There’s no need to be intimidated or confused by wetland and riparian area regulations. The regulations are designed to minimize damage to these valuable areas for the benefit of the landowner and their community. Stewardship of these areas begins with recognizing their value and avoiding impacts to them by building away from these areas or restoring them if necessary. If construction near these areas is unavoidable, the permit system ensures that minimal damage is done and if necessary, restoration projects are completed.
It’s not difficult to apply for these permits. To reduce paperwork, several Montana agencies involved in permitting developed a joint application. Landowners can now fill out and submit one application for four different permits. Also, the people in charge of administering the permits are willing to answer questions and may be available for a site visit.
So that they have clear expectations, advise the landowner that it could take up to four months to go through the permitting process. For pond development, obtaining water rights could take up to two years. Although the permit system may seem daunting at first, it is much easier to apply for a permit before the project begins rather than deal with expensive mitigation and fines afterwards. Fines can be severe and cost the landowner tens of thousands of dollars. Therefore, it is beneficial for the landowner to apply for these permits and contact local and state land management agencies prior to starting their project.
If the property has a wetland:
- U.S. Army Corps of Engineers
- 404 Permit
- DEQ, 318 Authorization
- Local Set-back Regulations, contact local city & county goverment.
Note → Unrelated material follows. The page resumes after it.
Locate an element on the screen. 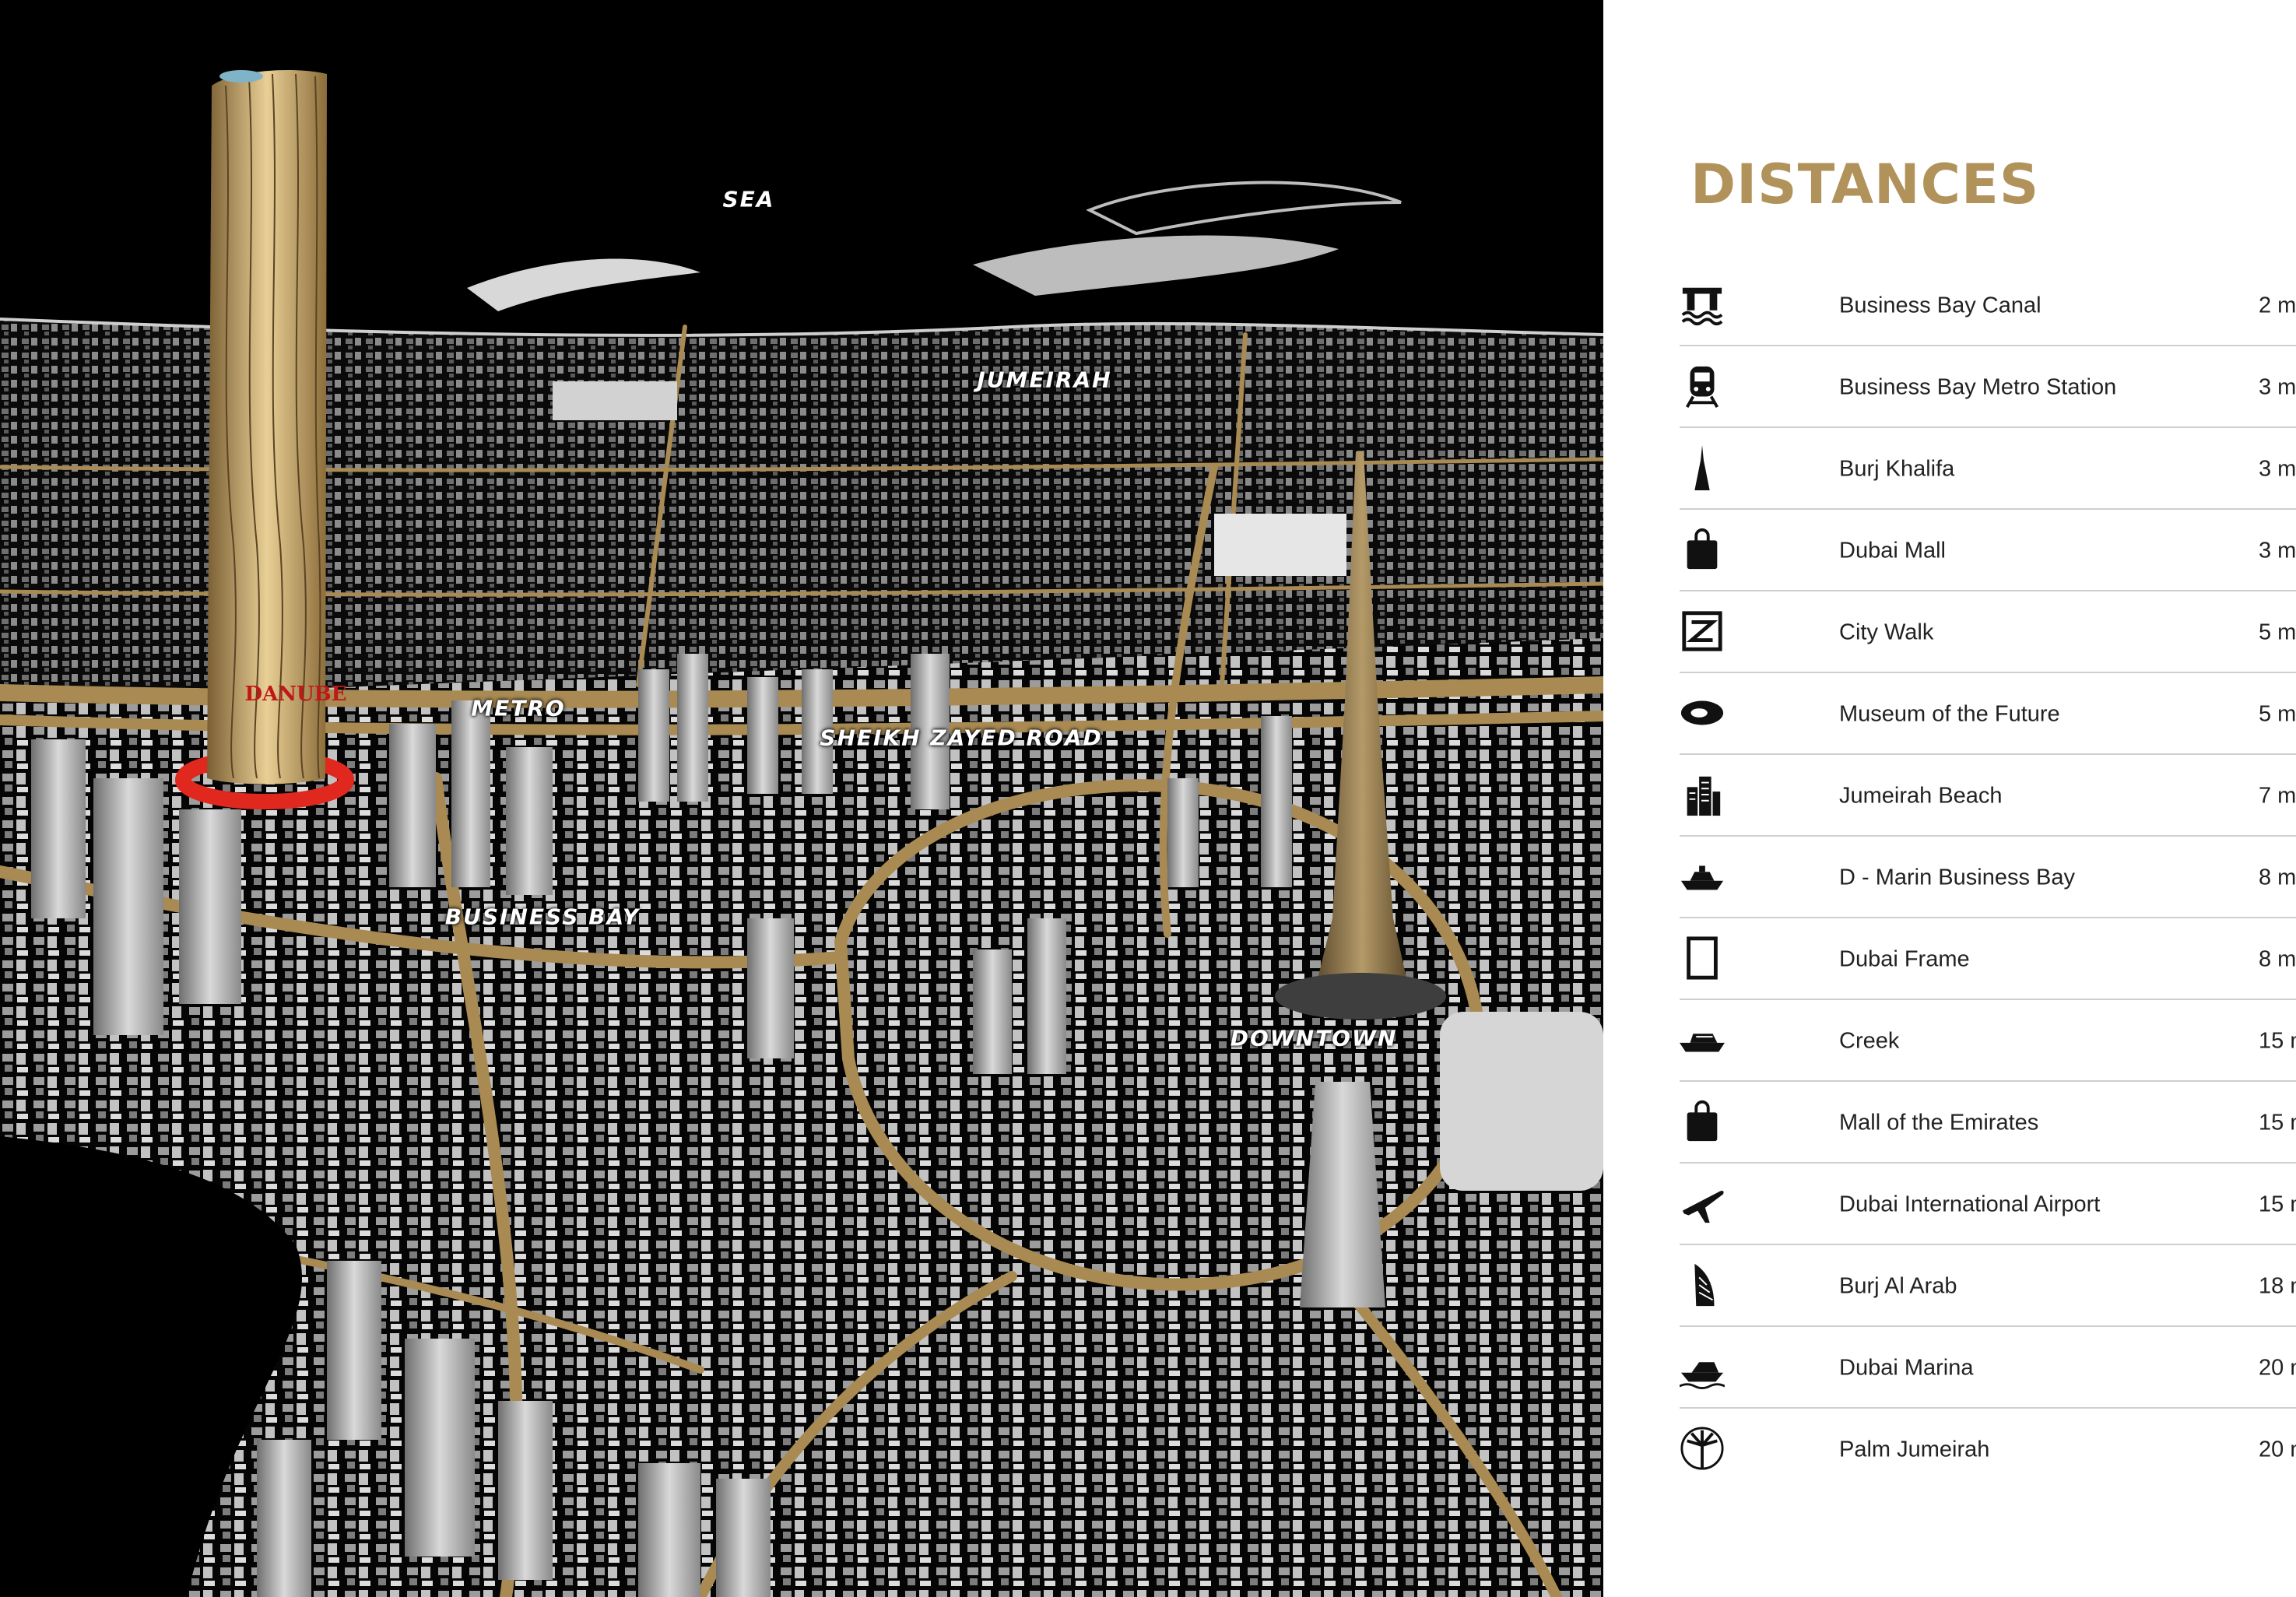  distance-row: Business Bay Metro Station 3 min is located at coordinates (1988, 387).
If the property is near a river or stream:
- 310 Permit
- Floodplain Permit
- 404 Permit
- 318 Authorization
- Water Rights
- Local setback regulations, contact local city and county governments.
- MT Stream Access Law
If the property has needs a well or a septic system:
- Groundwater Well, Notice of Completion
- Septic system permit, contact County Sanitarian.
If the property is near a lake:
- Lakeshore regulations, contact local county government.
- 318 Authorization
- Local setback regulations, contact local city and county goverments
If the property is located on a tribal
- Flathead Reservation: Shoreline Protection and Aquatic Land Conservation Ordinance for work near a stream, river, lake or wetland.
- Confederated Salish and Kootenai Tribes Water Quality Program, reservation waters. Ordinance 89 B for projects affecting reservation waters
- Blackfeet Reservation: Aquatic Lands Protection Ordinance 90 for projects that occur in wetlands, riparian areas or streams.
- Other reservations are currently developing their own protection measures. If the property is located on a reservation, contact the appropriate tribal government.